Eu não sei construir personagens porque não construí eu mesmo quando tive os artefatos para montar o quebra-cabeça. Chutei as peças para debaixo dos móveis e elas se perderam com o tempo. Misturaram-se com a poeira e foram varridas.

Tudo se torna raso na minha mente, como a paisagem vista da janela de um carro extremamente acelerado. Um exímio borrão. Misturando as cores e confundindo minha cabeça com os riscos cortantes de luz que atravessam os pensamentos.

Percebi que não sei escrever. Vi minhas velhas histórias e achei todas banais. Todas buscando alimentar o ego e nenhuma exprimindo a verdade do artista fajuto que se esconde por detrás dos panos. Mas aqui farei a verdade reinar!

A verdade é que só penso no sucesso; nos aplausos; na glória e no prestígio. Ao mesmo tempo em que sei que tudo isso não passa de ilusão. A balança não equilibra os pratos e eu não consigo me decidir. Já quis escrever para ser ovacionado e deixei os sentimentos passarem em branco nas noites de insônia por preguiça de mexer com as palavras. Acontece que nunca sequer recebi uma palma por qualquer frase formulada; todavia os sentimentos voltaram trazendo os nós a serem desfeitos pela escrita.

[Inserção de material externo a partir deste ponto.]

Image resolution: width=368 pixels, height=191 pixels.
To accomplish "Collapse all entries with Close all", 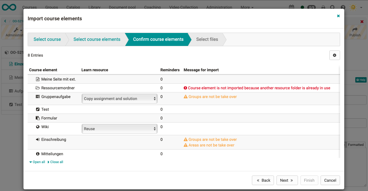I will [55, 162].
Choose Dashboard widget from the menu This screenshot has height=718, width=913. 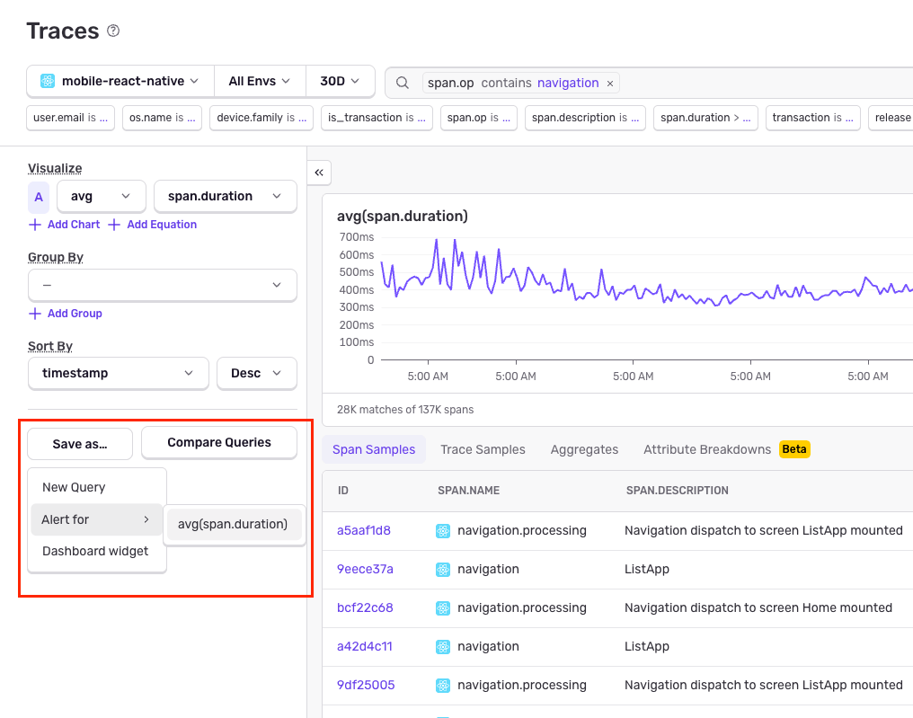tap(96, 551)
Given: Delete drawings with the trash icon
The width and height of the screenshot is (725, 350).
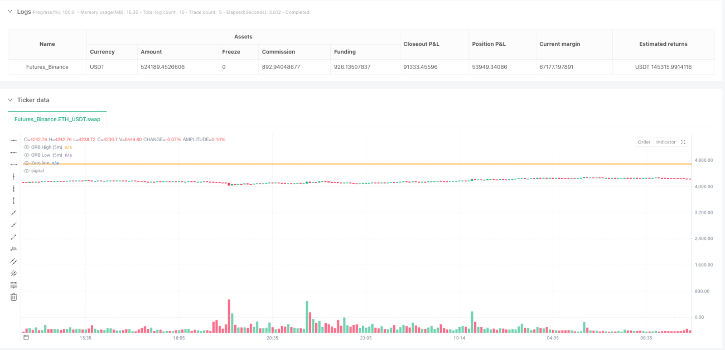Looking at the screenshot, I should (14, 297).
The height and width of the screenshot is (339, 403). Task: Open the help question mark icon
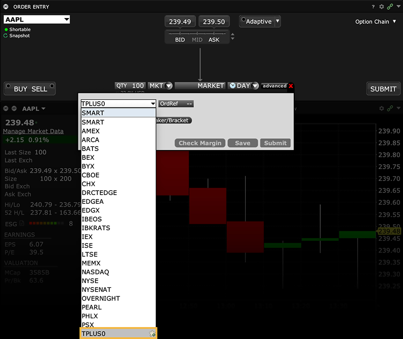(373, 7)
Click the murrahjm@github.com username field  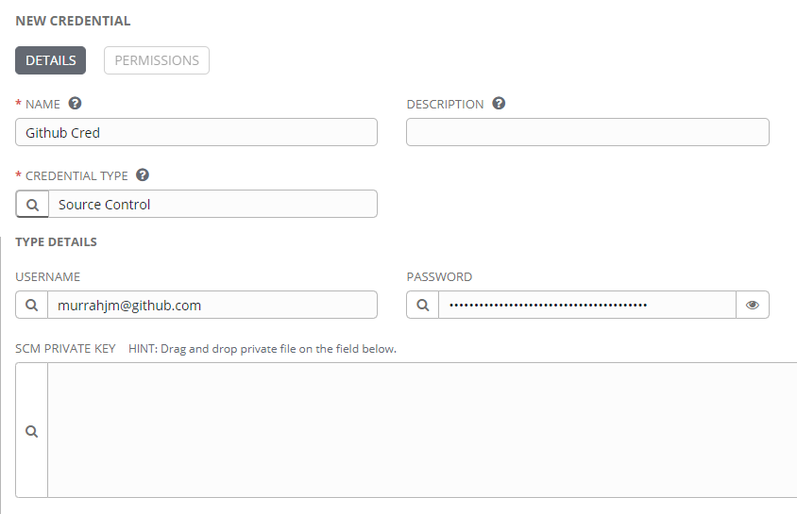(212, 305)
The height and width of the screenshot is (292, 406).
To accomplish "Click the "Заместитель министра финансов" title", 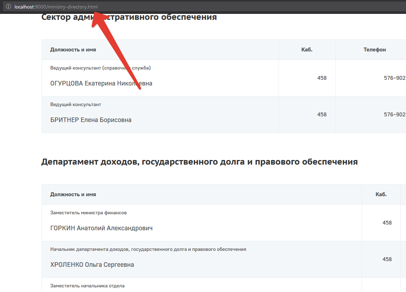I will point(88,213).
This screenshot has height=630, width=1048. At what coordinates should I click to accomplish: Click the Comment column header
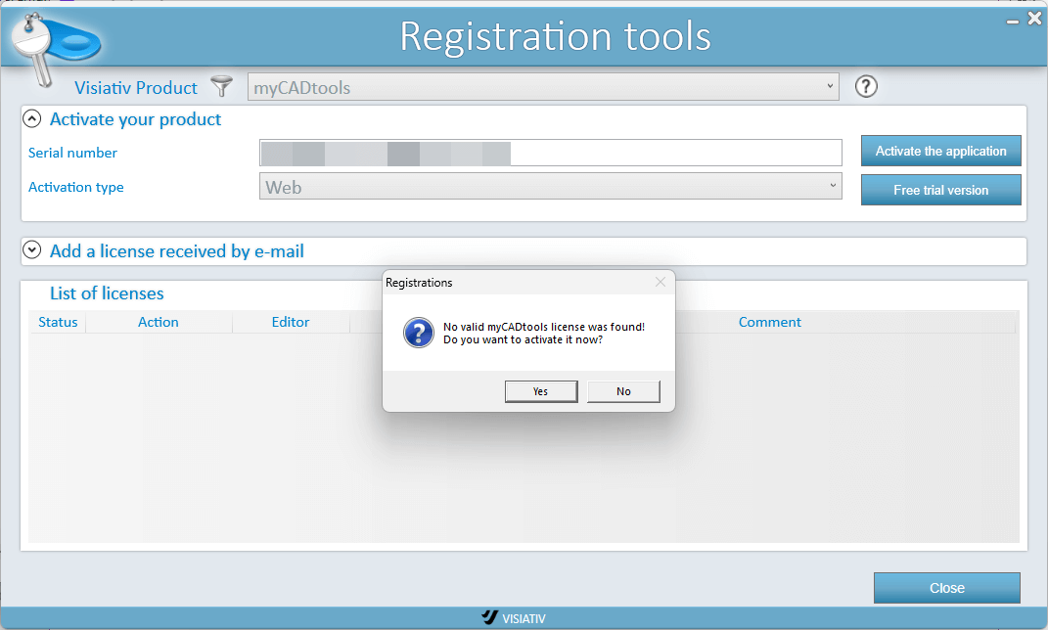(x=769, y=322)
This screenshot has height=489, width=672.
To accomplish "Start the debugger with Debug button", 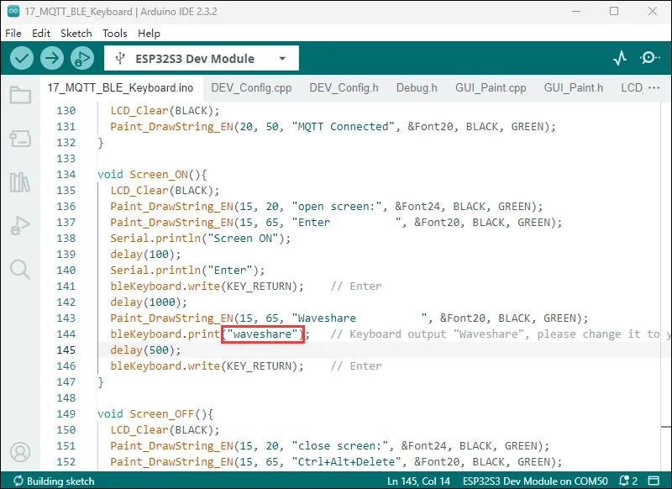I will [x=82, y=58].

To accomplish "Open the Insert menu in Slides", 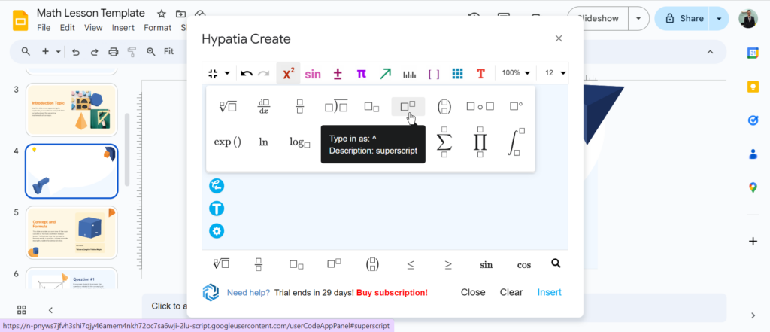I will coord(123,28).
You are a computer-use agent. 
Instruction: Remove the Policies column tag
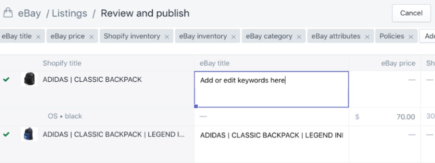(411, 37)
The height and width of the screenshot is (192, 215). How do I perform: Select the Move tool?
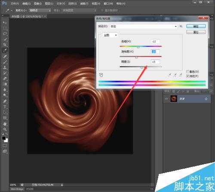[x=5, y=23]
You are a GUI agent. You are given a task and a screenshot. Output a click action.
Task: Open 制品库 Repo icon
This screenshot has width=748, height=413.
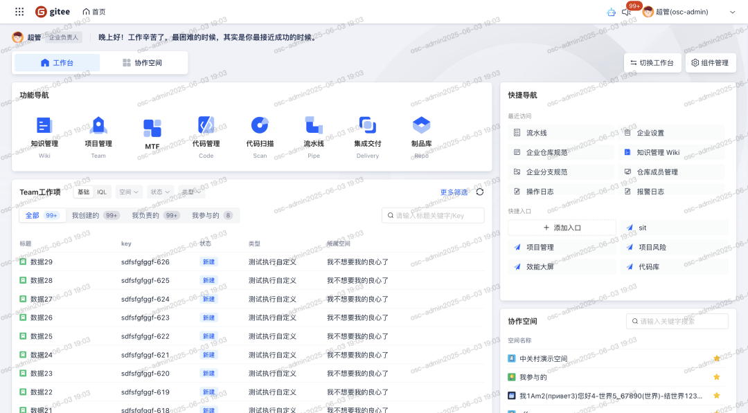point(421,126)
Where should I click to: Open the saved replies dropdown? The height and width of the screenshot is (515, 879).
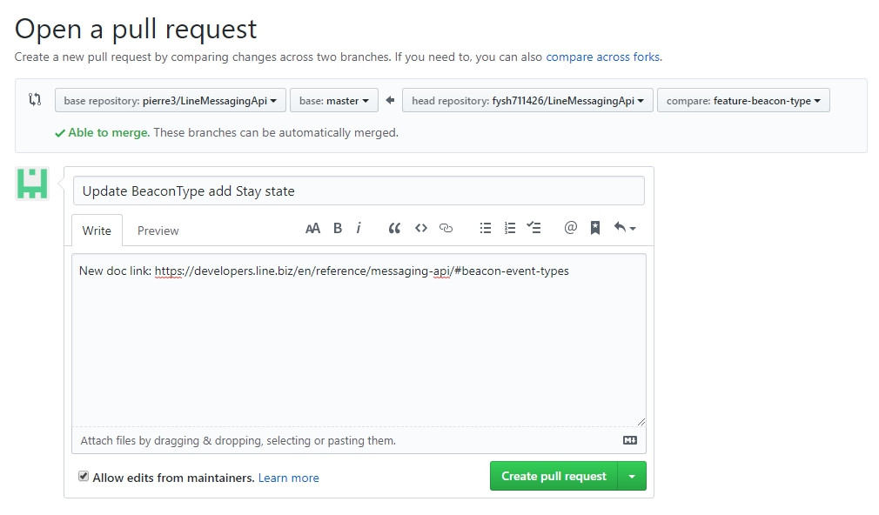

Eu nunca parei de escrever. Mesmo achando que faço isso mal. Porque no fim das contas o que vale é a sanidade da mente, e nisso a escrita me ajuda. O fato de eu não saber construir personagens reflete a minha vivência superficial e indiferente.

Preciso aprender a amar aquilo que crio, então poderei criar por amor. No momento não sou digno de fazer isso, pois este mesmo amor tem muitas facetas das quais não tenho conhecimento. Até eu decifrar essa esfinge sentimental, continuarei apenas com fragmentos de um cotidiano normal tentando encontrar preciosidade nas horas vagas.